Prince was unbeaten on 18 at the close.

South African coach Mickey Arthur was confident that his team could win if they could gain a reasonable first innings lead.

"If we get 100 ahead we can control the Test," he said before adding that he thought the pitch was unlikely to last five days. "You look down the wicket and it looks as though there are two different playing surfaces."

Yousuf agreed the pitch was also a testing strip.

"It's not an easy wicket but if you can get in you can make runs," said Yousuf who added that he had prepared for the tour by batting on a concrete slab against a bowling machine, practising to leave the ball and to hook and cut.

With the teams locked at 1-1, South African captain Graeme Smith gambled successfully that his fast bowlers would be able to make early inroads on a pitch which he believed had some moisture.

Eight of the batsmen dismissed fell to catches behind the wicket or in the slips.

A strange-looking pitch was bare at the southern Wynberg end, with bowlers' footmarks already prominent on the first day, while the Kelvin end was well-grassed.

Pakistan made a bright start when nine runs were scored off Dale Steyn's first over, including two fours by Mohammad Hafeez, but the rest of the morning was an uphill struggle for the batsmen.

Hafeez was caught by De Villiers at third slip for 10 when he got a thick edge to a lifting delivery from Ntini, who struck again when he had Yasir Hameed caught by Kallis at second slip for seven.

Kallis strike

Kallis replaced Steyn and took a wicket in his second over when left-handed opener Imran Farhat (20) was squared up and edged a catch to Smith at first slip.

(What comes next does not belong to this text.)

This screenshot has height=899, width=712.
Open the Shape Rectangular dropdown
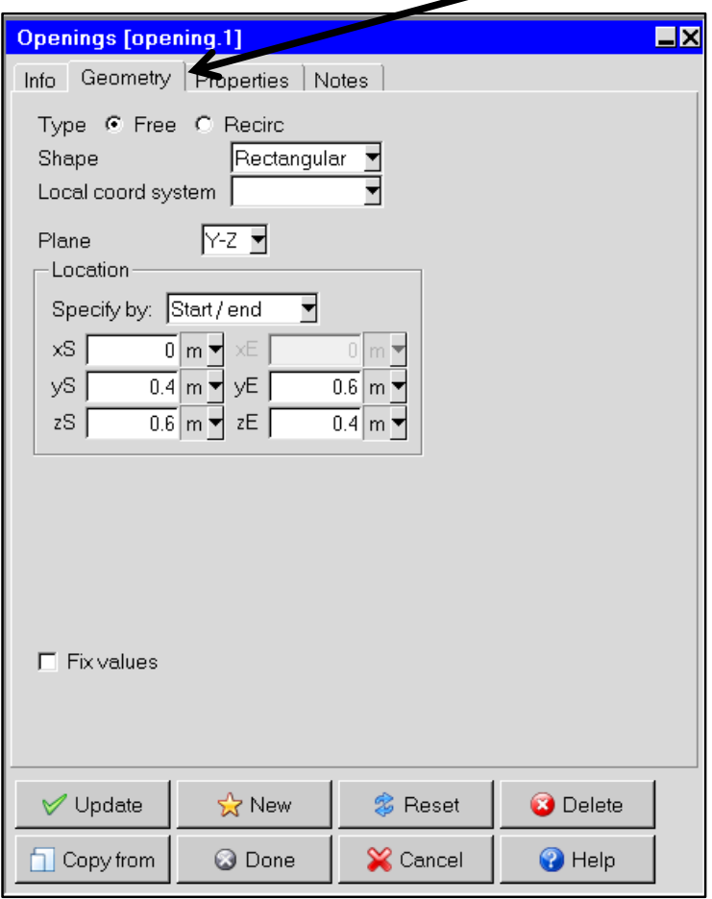tap(307, 158)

Younis Khan, one of the heroes of Pakistan's five-wicket win in the second Test in Port Elizabeth, fell for eight when he chased a wide ball from Kallis.

Captain Inzamam-ul-Haq was caught behind off Andrew Hall soon after lunch and was quickly followed by Kamran Akmal.

Yousuf and Mohammad Sami shared the only worthwhile partnership of the Pakistan innings, putting on 60 for the seventh wicket off only 58 balls, of which Sami made four.